And if they are not explicitly affirmed, by themselves or
together, the act of the conferring of the power of jurisdiction is sufficient
to create schism. This act, implying the establishment of an official
ecclesiastical jurisdiction over a determinate territory, causes a proper
hierarchy to be born, created with that act and therefore distinct from that of
Holy Church and parallel to it. Here we have a formal rupture of unity. The
act of disobedience alone (such as an episcopal consecration without papal
mandate) does not create schism through itself. Not every act of
disobedience is schismatic, but only those that meet any or all of the three
aforementioned criteria. In the case of the episcopal consecrations for the
Society of St. Pius X, nothing done applies to be called
"schismatic." Though, yes, the act was disobedient (through force of
events), no act conferring any "apostolic mission" was ever performed.
The act imputed to the Archbishop was only one according
to the terms of law–the consecration of bishops. The
excommunication is, therefore, one only. But the fact that one unique act has
received two imputations of illegality —i.e.,
"disobedience" and "formal schism" —shows
that the Holy See wanted to establish an intrinsic relation between the consecration
without mandate and schism. For the excommunication to be valid from
the point of view of the 1983 Code of Canon Law, the connection of these
two different imputations must find its foundation in the one act performed by
Archbishop Lefebvre.
H. The "Mandate" at Ecône
The episcopal consecrations for the Society of St. Pius
X took place without the mandatum, that is, the authorization of the
pope. Nevertheless a mandatum was read during the ceremony. With what
right? —With the right that springs from the state of necessity,
correctly understood. At the beginning of the rite of consecration of the four
bishops, the following dialogue took place between the consecrating bishops and
the Archpriest who presented the bishops-elect for consecration:
"Do you have an apostolic
mandate?"
"We have it!"
"Let it be read."
"We have this Mandate from the Roman Church, always
faithful to the Holy Tradition which She has received from the Holy Apostles.

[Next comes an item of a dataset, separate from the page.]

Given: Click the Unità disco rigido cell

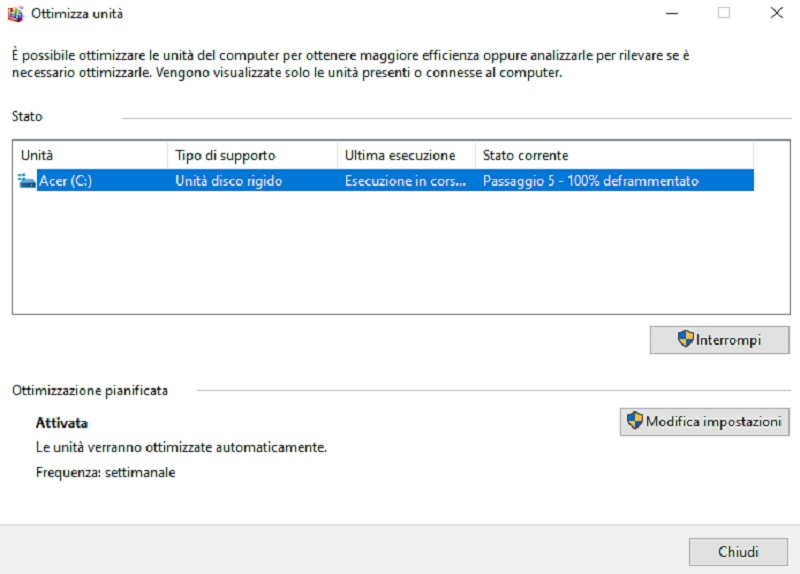Looking at the screenshot, I should point(229,181).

This Holy Tradition is the Deposit of Faith which the Church orders us to
faithfully transmit to all men for the salvation of their souls..." 12
If the authorities of the Church refuse their permission
for an episcopal consecration required by the state of necessity created by a
Catholic clergy infected with postmodernist errors and which no longer transmits
the deposit of the Faith, then it is totally legitimate to hold that the
"Roman Church" of 19 centuries (excluding Vatican II)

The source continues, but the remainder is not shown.